Reabastecimento em voo de bombardeiros furtivos B-2 sobre nuvens ao pôr do sol.

O programa do novo bombardeiro furtivo B-21 Raider acaba de ganhar um marco bem concreto - e agora confirmado oficialmente. Ao longo do dia de ontem, a Força Aérea dos EUA e a Northrop Grumman divulgaram imagens do que foi o primeiro reabastecimento em voo da aeronave, sinalizando o avanço dos testes rumo à futura incorporação do modelo.

A divulgação acontece quase um mês depois de observadores em solo terem registrado fotos de um desses aviões sendo reabastecido por um KC-135 Stratotanker, nos céus da Califórnia, durante um voo de testes que durou mais de cinco horas. A operação contou ainda com o apoio de um caça F-16, empregado para acompanhar e monitorar o desempenho da manobra.

Comentando o que esse passo representa para o programa B-21, o vice-presidente corporativo e presidente da Northrop Grumman Aeronautics Systems, Tom Jones, afirmou: “Nossas equipes estão realizando os testes do B-21 Raider em um ritmo sem precedentes, demonstrando continuamente seu excelente desempenho, incluindo o reabastecimento em voo. Projetamos e construímos uma aeronave confiável e adaptável, vital para as missões de nossos combatentes, e operamos com a urgência própria de tempos de guerra para acelerar a produção e entregar essa capacidade.

Ao detalhar o desempenho do B-21 nesses voos de ensaio, a Northrop Grumman destacou que a aeronave vem demonstrando uma melhora considerável na eficiência de consumo de combustível em comparação com modelos anteriores.
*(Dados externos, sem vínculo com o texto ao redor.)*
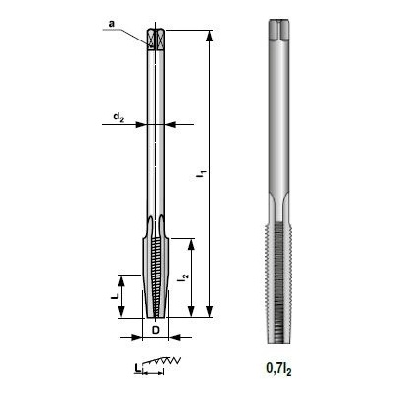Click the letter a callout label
pyautogui.click(x=112, y=23)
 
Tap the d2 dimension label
pyautogui.click(x=118, y=117)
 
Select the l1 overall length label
pyautogui.click(x=201, y=174)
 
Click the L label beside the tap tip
pyautogui.click(x=114, y=296)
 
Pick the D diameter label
pyautogui.click(x=156, y=330)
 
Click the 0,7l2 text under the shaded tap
pyautogui.click(x=278, y=369)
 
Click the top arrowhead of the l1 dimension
pyautogui.click(x=209, y=37)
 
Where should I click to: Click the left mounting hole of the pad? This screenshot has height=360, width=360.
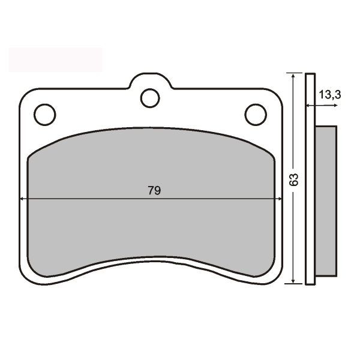pos(44,114)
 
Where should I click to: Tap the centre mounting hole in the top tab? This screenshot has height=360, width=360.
pos(150,97)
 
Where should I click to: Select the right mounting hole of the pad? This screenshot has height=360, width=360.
pos(256,114)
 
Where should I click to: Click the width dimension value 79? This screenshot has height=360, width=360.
pos(154,191)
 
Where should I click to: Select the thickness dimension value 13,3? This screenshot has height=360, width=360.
pos(330,94)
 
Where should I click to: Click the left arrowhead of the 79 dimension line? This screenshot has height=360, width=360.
pos(23,199)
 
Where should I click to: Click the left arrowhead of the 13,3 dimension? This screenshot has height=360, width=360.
pos(309,106)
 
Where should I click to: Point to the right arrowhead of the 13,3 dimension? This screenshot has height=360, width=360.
pos(334,106)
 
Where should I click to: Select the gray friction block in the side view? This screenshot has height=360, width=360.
pos(325,201)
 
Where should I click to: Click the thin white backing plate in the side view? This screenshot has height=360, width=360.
pos(310,180)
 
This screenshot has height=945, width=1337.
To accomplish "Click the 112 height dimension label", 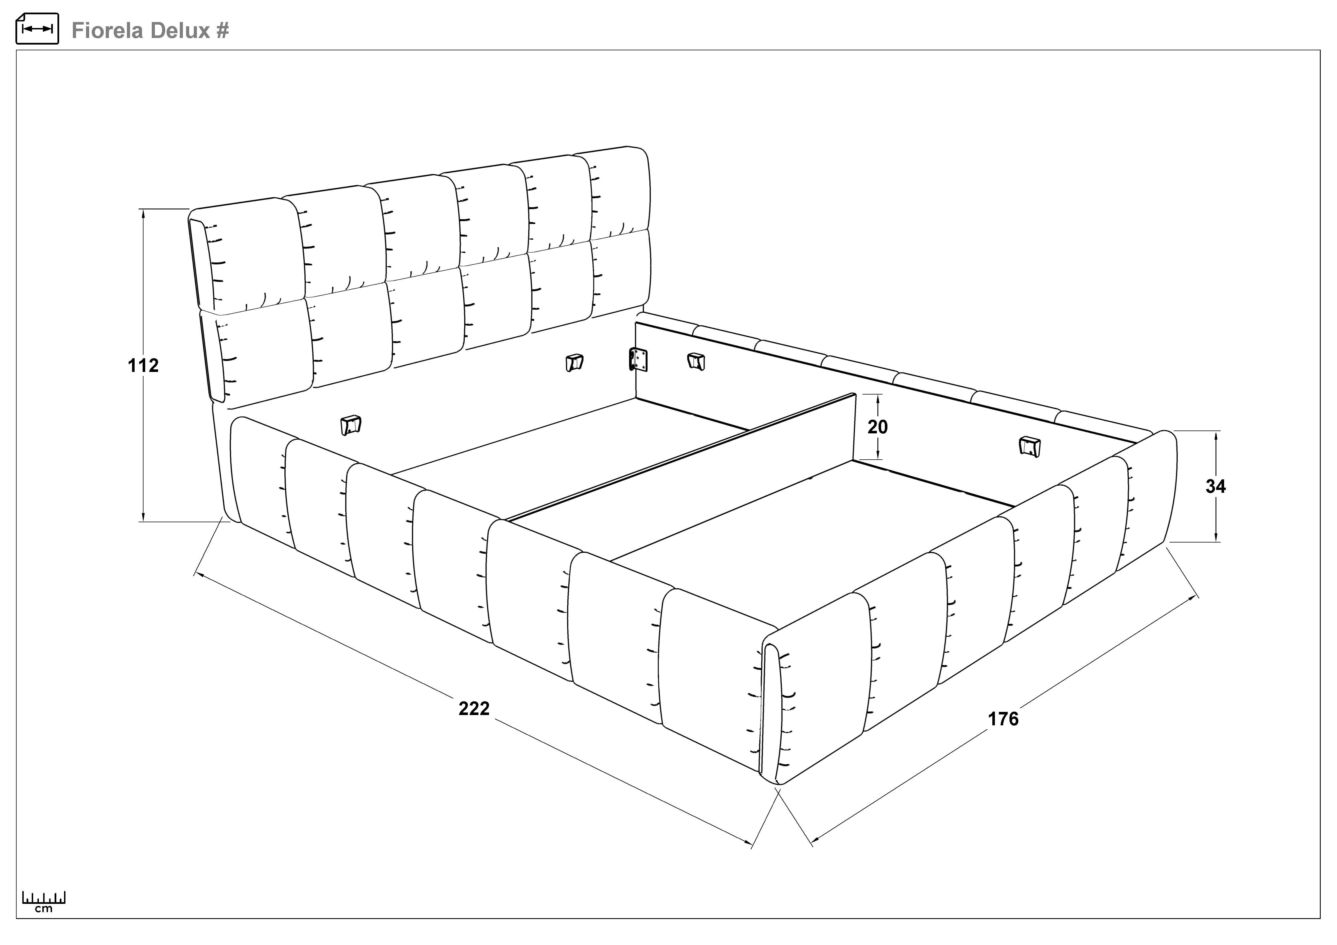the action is coord(143,365).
Isso, somado às capacidades de reabastecimento em voo agora validadas, tende a garantir um alcance operacional relevante. Além disso, espera-se que o ganho de eficiência também contribua para menor desgaste de componentes e para uma redução das necessidades logísticas associadas à operação da frota no futuro.

Em paralelo, a fabricante voltou a reforçar que vem investindo e trabalhando para acelerar o ritmo de produção e a posterior entrega dos B-21 à Força Aérea dos EUA. A aposta recai principalmente no uso de novas ferramentas digitais e de realidade aumentada, que permitem identificar problemas e possíveis soluções antes mesmo de “encostar” na aeronave. Também foi destacada a formação de uma ampla rede de fornecimento, reunindo mais de 400 fornecedores dentro do território norte-americano e mais de 8.000 pessoas atuando no programa - incluindo militares da própria força, com o objetivo de agilizar a comunicação entre cliente e fabricante.
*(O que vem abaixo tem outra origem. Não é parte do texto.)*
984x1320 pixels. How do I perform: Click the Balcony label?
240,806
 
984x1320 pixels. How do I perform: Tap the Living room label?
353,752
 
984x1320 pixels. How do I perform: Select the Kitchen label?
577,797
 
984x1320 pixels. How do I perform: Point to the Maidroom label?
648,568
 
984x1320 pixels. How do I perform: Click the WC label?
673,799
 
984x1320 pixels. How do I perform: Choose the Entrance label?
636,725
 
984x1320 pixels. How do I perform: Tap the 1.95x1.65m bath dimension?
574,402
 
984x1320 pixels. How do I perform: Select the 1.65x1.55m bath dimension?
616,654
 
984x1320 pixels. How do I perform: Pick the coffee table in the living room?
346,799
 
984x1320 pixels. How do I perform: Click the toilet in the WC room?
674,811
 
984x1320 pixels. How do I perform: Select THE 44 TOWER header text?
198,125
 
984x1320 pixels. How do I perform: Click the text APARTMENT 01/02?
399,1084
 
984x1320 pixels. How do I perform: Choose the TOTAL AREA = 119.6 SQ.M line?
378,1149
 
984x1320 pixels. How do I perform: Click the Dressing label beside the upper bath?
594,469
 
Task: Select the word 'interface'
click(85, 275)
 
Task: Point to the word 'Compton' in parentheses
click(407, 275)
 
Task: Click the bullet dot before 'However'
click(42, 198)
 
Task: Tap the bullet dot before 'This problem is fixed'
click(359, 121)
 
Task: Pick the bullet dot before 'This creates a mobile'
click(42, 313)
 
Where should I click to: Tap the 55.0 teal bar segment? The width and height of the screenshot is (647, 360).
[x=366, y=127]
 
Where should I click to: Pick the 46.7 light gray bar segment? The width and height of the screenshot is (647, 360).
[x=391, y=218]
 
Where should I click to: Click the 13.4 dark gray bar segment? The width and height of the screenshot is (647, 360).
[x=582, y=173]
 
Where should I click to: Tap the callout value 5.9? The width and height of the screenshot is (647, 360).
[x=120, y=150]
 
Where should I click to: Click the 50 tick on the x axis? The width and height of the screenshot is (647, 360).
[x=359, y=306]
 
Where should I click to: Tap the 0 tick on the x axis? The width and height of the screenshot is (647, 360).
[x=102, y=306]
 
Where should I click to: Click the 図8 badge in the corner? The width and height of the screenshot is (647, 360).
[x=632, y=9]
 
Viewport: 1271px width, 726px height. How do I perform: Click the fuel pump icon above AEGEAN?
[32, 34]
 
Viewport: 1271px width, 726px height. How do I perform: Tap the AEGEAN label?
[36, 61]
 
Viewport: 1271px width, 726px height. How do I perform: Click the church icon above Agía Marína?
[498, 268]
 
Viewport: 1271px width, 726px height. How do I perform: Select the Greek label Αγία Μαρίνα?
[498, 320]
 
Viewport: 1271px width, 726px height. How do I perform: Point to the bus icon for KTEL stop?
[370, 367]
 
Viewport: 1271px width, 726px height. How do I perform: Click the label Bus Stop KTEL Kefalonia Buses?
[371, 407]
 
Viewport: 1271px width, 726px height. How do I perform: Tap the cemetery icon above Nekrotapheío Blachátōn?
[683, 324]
Sobre esse último ponto, vale lembrar que a Força Aérea dos EUA chegou inclusive a indicar que avalia a possibilidade de abrir uma segunda linha de produção do B-21. Essa nova capacidade se somaria às estruturas já existentes para acelerar ainda mais a fabricação dos 145 exemplares planejados para o futuro - um número acima dos pouco mais de 100 previstos originalmente, ajustado às demandas estratégicas atuais. É útil recordar, ainda, que o B-21 deverá substituir tanto a atual frota de bombardeiros B-2 Spirit quanto a de B-1 Lancer.
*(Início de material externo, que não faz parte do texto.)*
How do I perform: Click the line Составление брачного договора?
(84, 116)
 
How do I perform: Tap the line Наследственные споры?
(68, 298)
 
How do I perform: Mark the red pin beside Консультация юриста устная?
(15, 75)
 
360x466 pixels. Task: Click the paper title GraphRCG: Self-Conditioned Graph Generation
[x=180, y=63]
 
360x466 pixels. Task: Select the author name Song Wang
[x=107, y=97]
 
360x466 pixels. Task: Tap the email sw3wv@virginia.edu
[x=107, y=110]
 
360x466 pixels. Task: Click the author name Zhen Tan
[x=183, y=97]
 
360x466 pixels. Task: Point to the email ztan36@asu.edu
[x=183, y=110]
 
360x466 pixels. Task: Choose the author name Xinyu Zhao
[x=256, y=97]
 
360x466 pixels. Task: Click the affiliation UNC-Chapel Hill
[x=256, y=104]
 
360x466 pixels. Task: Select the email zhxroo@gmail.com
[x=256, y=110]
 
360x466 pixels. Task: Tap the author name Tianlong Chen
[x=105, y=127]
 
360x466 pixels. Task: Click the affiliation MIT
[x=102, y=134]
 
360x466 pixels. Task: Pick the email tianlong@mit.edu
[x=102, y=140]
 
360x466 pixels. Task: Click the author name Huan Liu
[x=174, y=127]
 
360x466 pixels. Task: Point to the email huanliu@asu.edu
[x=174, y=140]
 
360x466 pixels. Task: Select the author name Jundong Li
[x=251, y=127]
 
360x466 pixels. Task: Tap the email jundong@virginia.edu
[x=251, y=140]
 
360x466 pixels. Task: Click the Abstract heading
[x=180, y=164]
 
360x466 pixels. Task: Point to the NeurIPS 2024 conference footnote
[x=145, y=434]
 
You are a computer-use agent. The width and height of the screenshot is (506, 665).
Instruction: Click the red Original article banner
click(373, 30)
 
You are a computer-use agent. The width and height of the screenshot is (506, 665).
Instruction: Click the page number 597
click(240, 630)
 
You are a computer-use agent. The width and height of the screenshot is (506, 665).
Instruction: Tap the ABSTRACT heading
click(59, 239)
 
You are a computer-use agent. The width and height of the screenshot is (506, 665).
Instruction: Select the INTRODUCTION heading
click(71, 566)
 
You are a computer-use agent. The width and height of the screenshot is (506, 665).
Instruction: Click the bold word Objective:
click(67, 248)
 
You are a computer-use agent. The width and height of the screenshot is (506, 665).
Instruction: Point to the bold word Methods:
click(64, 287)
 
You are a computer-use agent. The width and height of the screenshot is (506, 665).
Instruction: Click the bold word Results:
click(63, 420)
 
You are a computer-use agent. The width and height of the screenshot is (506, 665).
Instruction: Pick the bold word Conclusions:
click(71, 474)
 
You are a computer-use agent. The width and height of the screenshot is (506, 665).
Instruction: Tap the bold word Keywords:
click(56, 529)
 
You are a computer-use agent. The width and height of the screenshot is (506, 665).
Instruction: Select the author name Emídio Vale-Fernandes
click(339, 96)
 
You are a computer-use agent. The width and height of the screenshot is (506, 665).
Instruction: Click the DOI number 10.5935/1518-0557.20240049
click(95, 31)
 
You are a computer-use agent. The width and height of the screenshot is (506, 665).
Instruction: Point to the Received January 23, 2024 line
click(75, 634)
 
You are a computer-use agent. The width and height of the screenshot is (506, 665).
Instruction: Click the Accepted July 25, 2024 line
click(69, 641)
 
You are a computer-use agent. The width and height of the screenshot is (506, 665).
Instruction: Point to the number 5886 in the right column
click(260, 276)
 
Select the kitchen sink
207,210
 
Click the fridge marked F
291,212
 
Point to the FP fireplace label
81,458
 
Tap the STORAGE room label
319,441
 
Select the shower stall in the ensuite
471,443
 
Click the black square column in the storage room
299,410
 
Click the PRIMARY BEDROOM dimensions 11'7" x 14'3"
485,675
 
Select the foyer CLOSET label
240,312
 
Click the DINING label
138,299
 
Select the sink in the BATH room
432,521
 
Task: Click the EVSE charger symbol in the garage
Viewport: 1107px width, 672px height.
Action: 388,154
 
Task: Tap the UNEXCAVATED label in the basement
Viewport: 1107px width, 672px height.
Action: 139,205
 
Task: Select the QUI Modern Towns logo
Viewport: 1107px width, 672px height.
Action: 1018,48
Nas palavras do comandante do Comando Estratégico dos EUA, almirante Richard Correll: “É claro que foram feitos investimentos para aumentar o ritmo de produção e, potencialmente, abrir uma segunda linha de produção. Ainda não foi tomada essa decisão, mas é evidente que o B-21 representa uma capacidade realmente significativa tanto do ponto de vista convencional quanto nuclear.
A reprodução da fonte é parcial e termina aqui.